Впрочем, и не от командира дивизии зависит дать приказ: во-первых, не только он штурмует Великие Луки — это операция куда большего масштаба; а во-вторых, то, что здесь, на месте, представляется неоспоримым, наверху может еще вызвать всякого рода сомнения. Разве мыслимо учесть, оперируя масштабами только одной, дивизии, все соображения, определяющие решение вышестоящего командования? Недаром говорят: с горы виднее.
Терпение!
Обычно штабисты чем меньше знают, тем больше озабочены и стараются показать, что они все же знают что-то, только не вправе рассказывать. Но сегодня они откровенно признаются:
«Когда приказ, спрашиваешь? Ей-богу, не знаю. Жди каждую минуту. Могу тебе сказать: нами на очень высоком „верху“ интересуются… Даже Москва, по-моему, в курсе…»
После таких слов невольно бросишь взгляд на перегородку, из-за которой доносится негромкий гул разговора полковника Дьяконова с только что приехавшим большим начальником «сверху».

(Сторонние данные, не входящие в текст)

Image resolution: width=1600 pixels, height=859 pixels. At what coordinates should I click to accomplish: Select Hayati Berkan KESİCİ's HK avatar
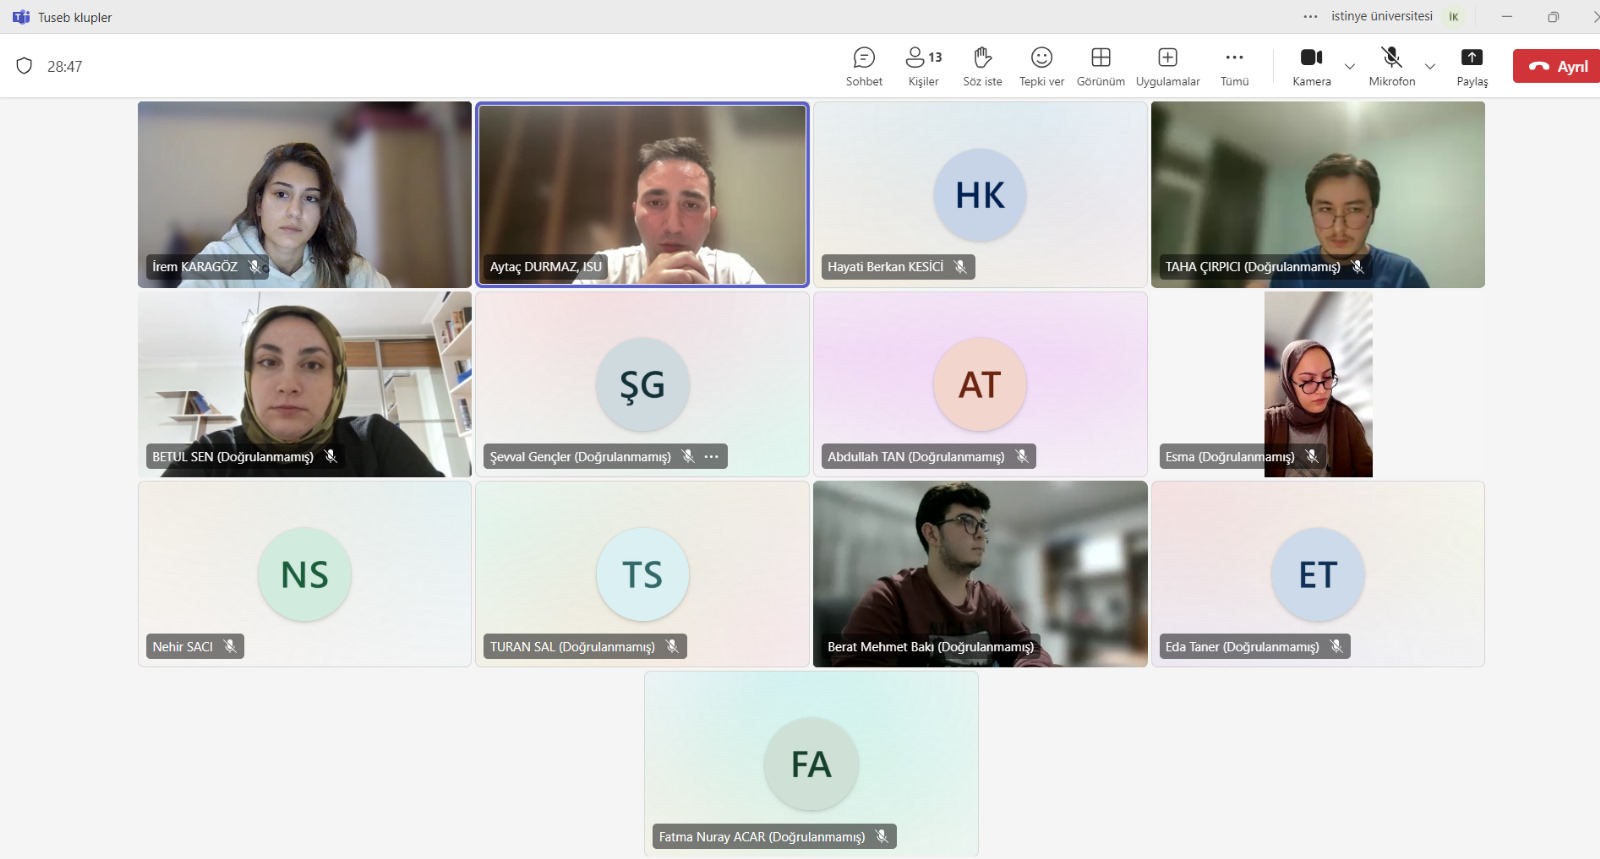tap(980, 195)
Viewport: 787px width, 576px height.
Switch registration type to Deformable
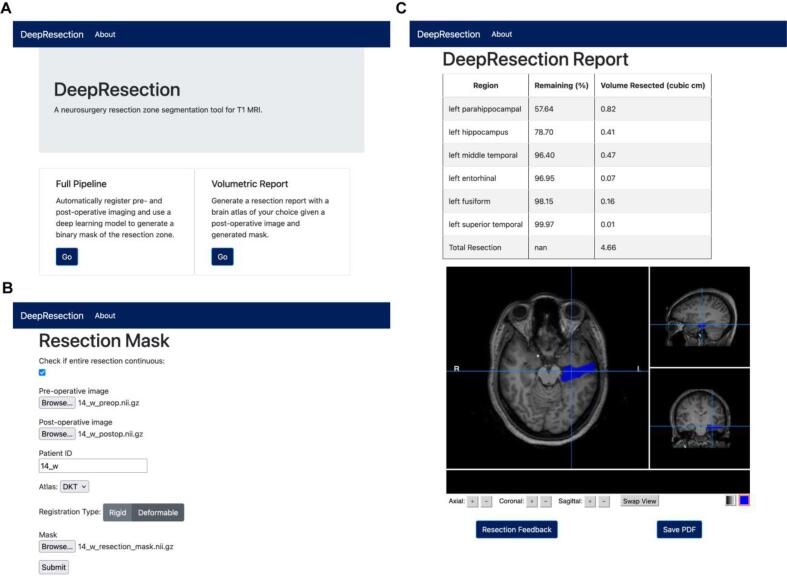[159, 512]
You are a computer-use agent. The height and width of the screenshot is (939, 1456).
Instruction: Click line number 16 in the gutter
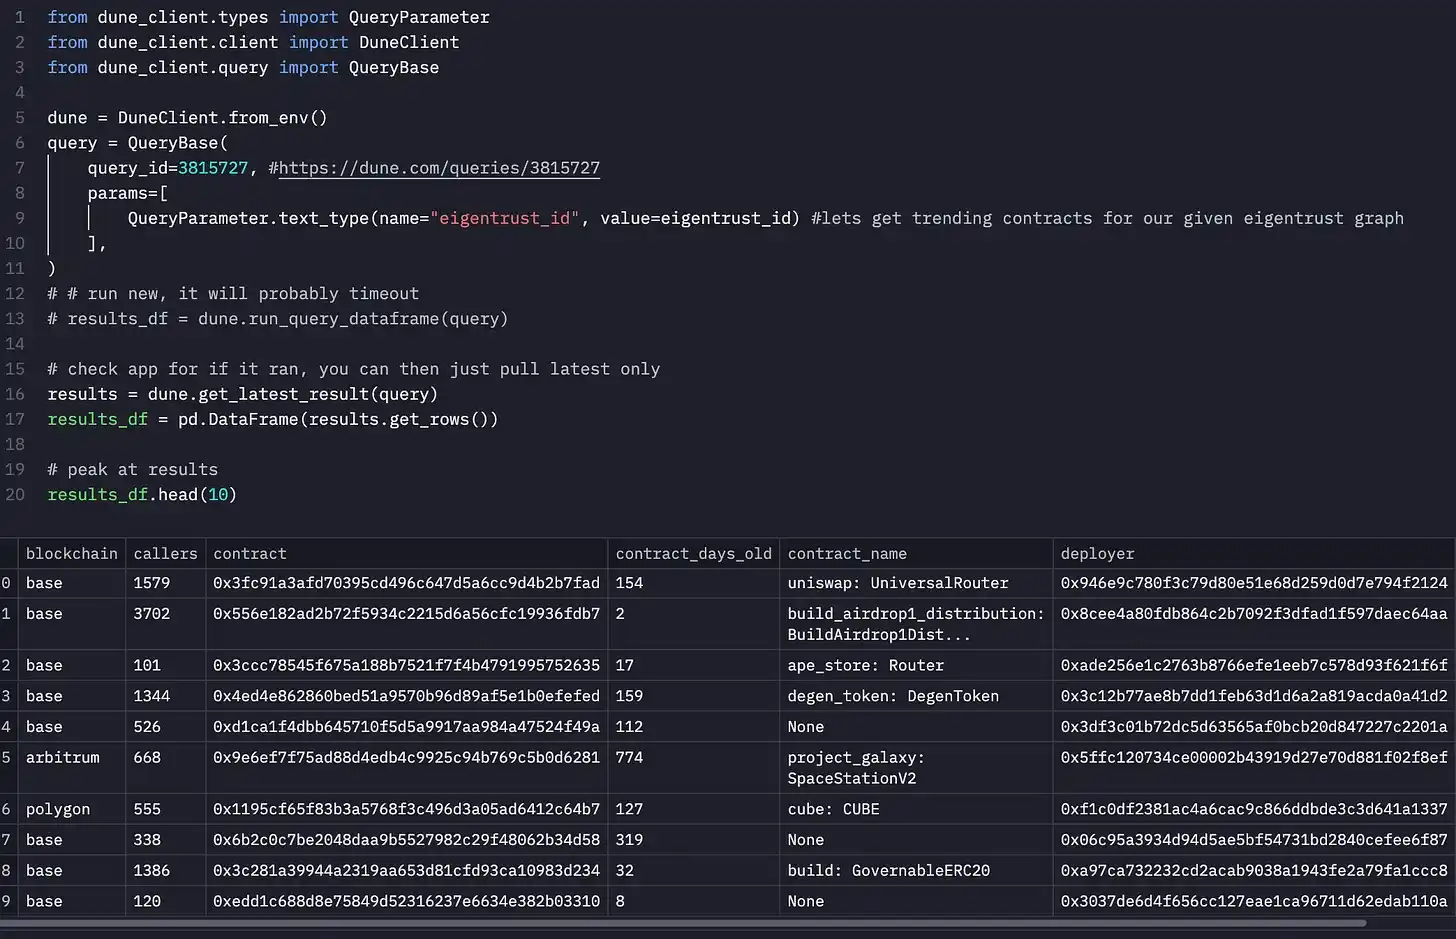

Неожиданно отчетливо слышна фраза Дьяконова: «Да, я ручаюсь вам». Он произнес ее особенно подчеркнуто. Затем пауза, короткая реплика приехавшего — слов не разобрать, но тон утвердительный. И наконец шум отодвигаемых стульев.
Когда же вслед за этим Дьяконов выходит в общую комнату, то, хотя он ничего еще не сказал, а в эту комнату входил сегодня уже не раз, все встают.
У Дьяконова покрасневшие от недосыпания веки и припухшее, утомленное лицо, но парадно привинчена Золотая Звезда Героя к гимнастерке и застегнут на оба крючка воротничок. Он говорит одному из штабистов: «Зайдите ко мне», говорит тихо и даже как будто буднично, но в глазах его такой огонек, который выдает все.
Нет, штабисты, конечно, не ошиблись: есть приказ, у них тонкий нюх на такие дела. Есть, есть!
Штурм был назначен на полдень, но еще в десять ударили орудия крупных калибров, за ними, будто догоняя, зачастили орудия меньших калибров, и с той же минуты из города поплыл такой нескончаемый гул, словно город перестал быть собой, а лишь колыхался в зыбком дыму тумана какой-то громадный, тоскливо стонущий соборный колокол.
То здесь, то там над — городскими кварталами взлетали круглые облака дыма; затем они трескались, как ядра, и из них выпрыгивало приплясывающее пламя. За туманом это пламя казалось пепельно-розовым, и, только когда занимался совсем уже поблизости легкий и сухой деревянный дом, из светящейся насквозь решетки остова с клетками — комнат, окон и дверей выбивался ослепительный огонь, и на него становилось больно смотреть.